Our work corroborates findings by Caporale et al. and Lean et al., who described a decrease in variants in BTV isolated from whole blood, particularly when passaged in BHK 21 cells [54,55]. It is likely that isolating BTV on this non-native cell type causes a population bottleneck and purifying selection. We suspect that the consensus changes that arose in segments 5 and 10 when BTV-17 was transitioned from BHK 21 cells to bovine or Culicoides cells may reflect a reversion from BHK-specific adaptations in these segments. While segment 5 and 10 RNAs are known to interact, these interactions occur at different sites than those detected in our work [61]. However, currently uncharacterized RNA–RNA, RNA–protein, and protein–protein interactions in BTV assembly and maturation may exist.
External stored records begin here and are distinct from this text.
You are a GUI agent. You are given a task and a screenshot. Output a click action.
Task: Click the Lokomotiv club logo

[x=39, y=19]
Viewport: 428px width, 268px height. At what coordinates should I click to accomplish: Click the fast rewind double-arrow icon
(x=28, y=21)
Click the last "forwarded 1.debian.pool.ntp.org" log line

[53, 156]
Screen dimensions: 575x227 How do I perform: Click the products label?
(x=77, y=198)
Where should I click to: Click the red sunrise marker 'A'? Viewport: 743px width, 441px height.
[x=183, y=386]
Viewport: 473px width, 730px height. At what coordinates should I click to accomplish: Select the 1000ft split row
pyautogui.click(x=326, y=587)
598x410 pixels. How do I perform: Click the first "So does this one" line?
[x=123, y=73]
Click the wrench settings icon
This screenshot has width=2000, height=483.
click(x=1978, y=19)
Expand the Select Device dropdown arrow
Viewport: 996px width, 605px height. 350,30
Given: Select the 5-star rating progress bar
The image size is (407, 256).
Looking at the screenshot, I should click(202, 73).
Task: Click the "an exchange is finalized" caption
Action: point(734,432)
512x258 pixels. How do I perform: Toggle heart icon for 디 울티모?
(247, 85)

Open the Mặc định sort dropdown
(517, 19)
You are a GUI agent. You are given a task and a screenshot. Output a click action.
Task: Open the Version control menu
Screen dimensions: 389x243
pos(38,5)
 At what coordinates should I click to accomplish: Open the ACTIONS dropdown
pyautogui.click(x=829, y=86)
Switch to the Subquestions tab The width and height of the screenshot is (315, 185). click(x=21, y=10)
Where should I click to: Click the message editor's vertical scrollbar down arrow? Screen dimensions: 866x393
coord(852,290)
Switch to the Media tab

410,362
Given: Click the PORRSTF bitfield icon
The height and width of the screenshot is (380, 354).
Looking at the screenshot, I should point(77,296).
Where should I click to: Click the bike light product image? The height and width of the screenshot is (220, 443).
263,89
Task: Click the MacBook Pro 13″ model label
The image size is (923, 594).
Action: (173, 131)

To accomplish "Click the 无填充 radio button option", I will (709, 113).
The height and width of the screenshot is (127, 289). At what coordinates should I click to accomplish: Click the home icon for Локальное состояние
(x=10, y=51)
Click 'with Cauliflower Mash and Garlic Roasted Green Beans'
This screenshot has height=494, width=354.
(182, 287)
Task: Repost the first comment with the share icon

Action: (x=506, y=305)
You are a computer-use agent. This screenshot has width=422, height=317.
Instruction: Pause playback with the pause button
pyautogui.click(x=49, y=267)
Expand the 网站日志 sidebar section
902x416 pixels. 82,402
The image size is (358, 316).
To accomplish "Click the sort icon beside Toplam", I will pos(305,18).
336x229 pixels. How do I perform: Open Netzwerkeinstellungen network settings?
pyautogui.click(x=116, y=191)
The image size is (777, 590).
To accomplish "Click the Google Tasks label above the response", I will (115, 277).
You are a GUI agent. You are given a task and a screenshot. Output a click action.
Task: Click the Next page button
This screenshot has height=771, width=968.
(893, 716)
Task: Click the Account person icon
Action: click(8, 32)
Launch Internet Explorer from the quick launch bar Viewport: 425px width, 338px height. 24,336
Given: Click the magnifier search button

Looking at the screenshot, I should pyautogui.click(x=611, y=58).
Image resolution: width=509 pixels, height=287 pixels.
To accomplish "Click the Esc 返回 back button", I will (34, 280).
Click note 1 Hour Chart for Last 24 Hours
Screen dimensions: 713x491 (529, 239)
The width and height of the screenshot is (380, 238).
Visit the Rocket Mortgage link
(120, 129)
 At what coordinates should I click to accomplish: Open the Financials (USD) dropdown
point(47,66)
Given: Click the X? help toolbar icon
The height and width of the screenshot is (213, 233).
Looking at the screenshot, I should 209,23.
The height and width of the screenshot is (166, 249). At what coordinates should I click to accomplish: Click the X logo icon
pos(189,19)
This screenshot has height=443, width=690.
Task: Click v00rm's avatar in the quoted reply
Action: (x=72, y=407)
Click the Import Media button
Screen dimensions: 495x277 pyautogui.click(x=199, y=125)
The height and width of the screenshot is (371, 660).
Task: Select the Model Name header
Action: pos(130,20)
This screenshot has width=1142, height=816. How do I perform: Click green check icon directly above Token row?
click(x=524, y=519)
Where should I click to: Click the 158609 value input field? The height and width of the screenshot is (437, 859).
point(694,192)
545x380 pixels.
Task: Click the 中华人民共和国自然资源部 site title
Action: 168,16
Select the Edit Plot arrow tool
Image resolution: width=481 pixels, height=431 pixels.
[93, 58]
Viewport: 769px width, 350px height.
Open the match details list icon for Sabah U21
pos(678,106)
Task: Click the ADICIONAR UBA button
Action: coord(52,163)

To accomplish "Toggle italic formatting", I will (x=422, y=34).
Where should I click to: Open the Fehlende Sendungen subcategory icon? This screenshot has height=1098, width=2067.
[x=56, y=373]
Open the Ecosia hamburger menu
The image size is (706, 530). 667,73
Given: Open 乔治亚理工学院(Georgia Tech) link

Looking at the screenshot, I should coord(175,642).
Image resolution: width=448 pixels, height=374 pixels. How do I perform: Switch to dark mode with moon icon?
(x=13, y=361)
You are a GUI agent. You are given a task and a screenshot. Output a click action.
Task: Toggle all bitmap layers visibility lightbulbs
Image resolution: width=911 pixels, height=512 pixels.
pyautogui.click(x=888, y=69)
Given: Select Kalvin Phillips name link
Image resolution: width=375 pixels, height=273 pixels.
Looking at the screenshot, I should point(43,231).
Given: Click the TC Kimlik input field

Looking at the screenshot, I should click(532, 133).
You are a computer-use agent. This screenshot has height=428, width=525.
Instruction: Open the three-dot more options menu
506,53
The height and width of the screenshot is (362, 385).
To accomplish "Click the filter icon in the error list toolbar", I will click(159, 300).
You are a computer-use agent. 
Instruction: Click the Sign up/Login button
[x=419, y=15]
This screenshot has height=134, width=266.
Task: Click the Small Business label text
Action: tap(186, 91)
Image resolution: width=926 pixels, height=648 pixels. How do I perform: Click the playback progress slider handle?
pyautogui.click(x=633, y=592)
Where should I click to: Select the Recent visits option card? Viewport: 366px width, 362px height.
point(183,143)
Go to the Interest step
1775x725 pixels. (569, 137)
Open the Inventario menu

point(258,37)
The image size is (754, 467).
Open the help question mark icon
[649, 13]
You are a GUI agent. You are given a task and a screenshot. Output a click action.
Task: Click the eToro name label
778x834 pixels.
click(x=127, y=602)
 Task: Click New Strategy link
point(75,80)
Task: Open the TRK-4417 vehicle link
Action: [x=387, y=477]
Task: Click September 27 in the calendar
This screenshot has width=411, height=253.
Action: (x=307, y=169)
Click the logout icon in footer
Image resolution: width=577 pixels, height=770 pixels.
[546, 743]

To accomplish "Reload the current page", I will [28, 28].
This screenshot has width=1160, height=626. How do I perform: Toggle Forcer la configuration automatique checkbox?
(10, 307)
A caveat to this work and all deep-sequencing projects is that variant detection is not free of bias. LoFreq default parameters include stringent quality filters that reduce the incidence of false-positives [40]. However, studies have demonstrated that false positives are relatively common regardless of sequencing platform and variant caller used, and that sensitivity often varies between variant-calling programs [62]. By performing our work in duplicate and eliminating any PCR unnecessary amplification steps, we have tried to reduce as many variables as possible. However, sequencing chemistry, structural features of DNA–DNA interactions, and inherent sequencing errors may all contribute to uncertainty in our data.

In summary, few studies have utilized a comprehensive approach to evaluate contributions of viral genetic diversity and how the existence of multiple genotypes within alternate host passages may influence BTV evolution. Improved understanding of BTV genetic variability during host alternation is critical for predicting the emergence and impact of Culicoides-transmitted viruses in different ecosystem contexts with disease transmission models. Additional infection studies in vertebrate and invertebrate hosts, coupled with deep viral sequencing, are warranted to better understand these findings.